Avec les bénéficiaires effectifs et le numéro LEI, l’État n’a-t-il pas trouvé le moyen de ponctionner l’entreprise sous prétexte de la réglementer encore plus ? Ah, la simplification et son « choc », et désormais la « transformation de l’action publique »… toujours  invoquée par les gouvernements successifs et dont les résultats apparaissent comme inutiles voire contreproductifs.

Le principe bien français de contraintes a priori s’appliquant à tous sous prétexte de lutter contre les abus d’une extrême minorité connait une nouvelle illustration. Dernières démarches inutiles et coûteuses mises à la charge des honnêtes gens ayant commis la faute d’organiser leur activité ou patrimoine au sein d’une société, la déclaration des bénéficiaires effectifs et le numéro LEI.

Bénéficiaires effectifs

Une directive européenne transcrite ces derniers mois dans la loi française impose à toutes les sociétés françaises de réaliser une déclaration dite « des bénéficiaires effectifs ». La déclaration alimente un registre que peut consulter l’administration, notamment fiscale. Toutes les sociétés existantes doivent être à jour de cette déclaration au 1er avril 2018. Toutes, y compris les sociétés civiles familiales.


L’esprit de ce texte est de repérer plus facilement les mafieux et autres personnes peu recommandables qui se cachent derrière une kyrielle de sociétés-écrans pour agir discrètement. Oui, mais les sociétés dont les associés sont uniquement des personnes physiques y sont soumises… Le fait qu’il n’y ait qu’un seul associé ou qu’elle dispose de peu de patrimoine ou réalise une activité limitée n’y change rien. Le fait que tous les associés d’une société civile constituée depuis 2005 soient déclarés ou encore que la société déclare à l’administration fiscale ses associés tous les ans non plus…

Personne n’y échappe, surtout ceux qui se trouvent dans des situations où la déclaration n’a absolument aucun intérêt.

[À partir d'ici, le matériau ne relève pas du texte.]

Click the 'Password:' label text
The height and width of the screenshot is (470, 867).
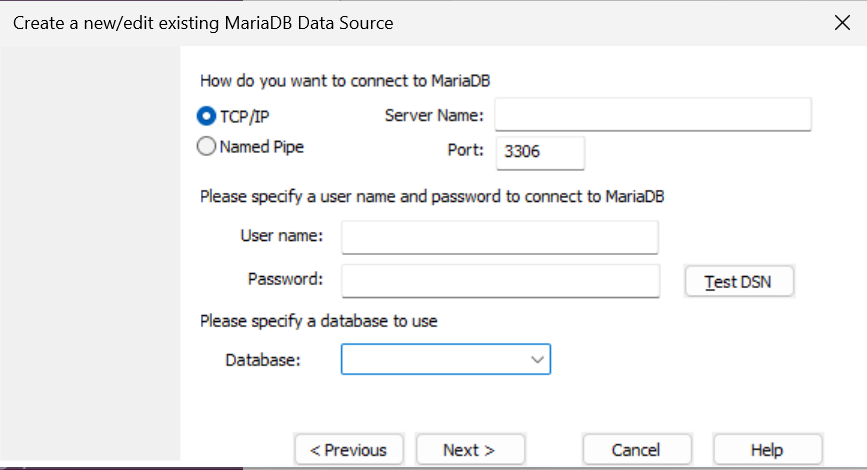[285, 279]
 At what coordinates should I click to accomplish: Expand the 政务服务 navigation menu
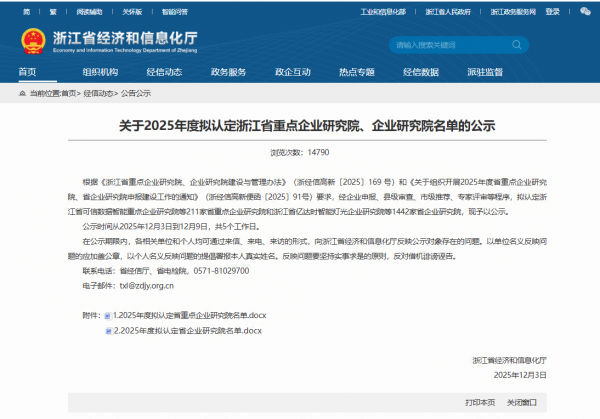coord(228,73)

Précisons que cette déclaration est payante (environ 55 euros) et renchérit un peu plus la rente des greffiers de tribunal de commerce. Autre détail, des mises à jour sont nécessaires… et payantes : bien sûr, si un nouveau bénéficiaire apparait, ou si un associé perd cette qualité. Mais également si, par exemple, un des bénéficiaires effectifs (votre enfant associé notamment) change d’adresse, ou si votre fille associée notamment se marie et change de nom d’usage…

En cas de non déclaration, ou de déclaration incomplète ou erronée, volontaire ou non,  la sanction encourue par le mandataire social de la société est, excusez du peu, de :

  • 6 mois d’emprisonnement
  • et de 7 500€ d’amende.

Par ailleurs, une interdiction de gérer peut également être prononcée.

Faisons de la politique fiction :

en cas de venue au pouvoir de Jean-Luc Mélenchon, la France insoumise disposerait des moyens à même de « neutraliser » légalement la majorité des gérants de société en se contentant d’user de textes adoptés par d’autres et en en faisant une application rigoureuse.

Nous sommes en présence de sanctions à la fois :

  • disproportionnées envers Monsieur Dupond, gérant de la société civile familiale ou de son EURL de commerce qui a omis une déclaration inutile,
  • et ridicule envers des trafiquants et escrocs de haut vol.

On peut comparer cette situation à celle de la déchéance de nationalité pour sanctionner des candidats à un attentat-suicide…

Numéro LEI

Autre innovation censée permettre de mettre en échec ces affreux trafiquants internationaux, le numéro LEI (Legal Entity Identifier). Initiée par le G20, ce dispositif est étendu en 2018 au moyen d’une directive européenne.

Toute société doit désormais obtenir ce numéro si elle souhaite réaliser des opérations sur des instruments financiers et valeurs mobilières cotées. Pour la détention d’un compte titres financier pour résumer. L’INSEE dispose du monopole français et vous devrez ainsi vous acquitter de 150 euros lors de l’inscription puis de 50 euros par an.

Prélèvements obligatoires qui ne disent pas leur nom ou fuite en avant règlementaire ?

La lutte contre le terrorisme fait ainsi une furieuse concurrence au réchauffement climatique comme prétexte à de nouveaux prélèvements obligatoires.

Et on comprend mieux la clairvoyance de Thomas Thevenoud qui a judicieusement déposé la marque « phobie administrative » auprès de l’INPI. Provocation d’un politique au comportement indéfendable, elle devient réelle, symptôme d’une intoxication règlementaire inquiétante.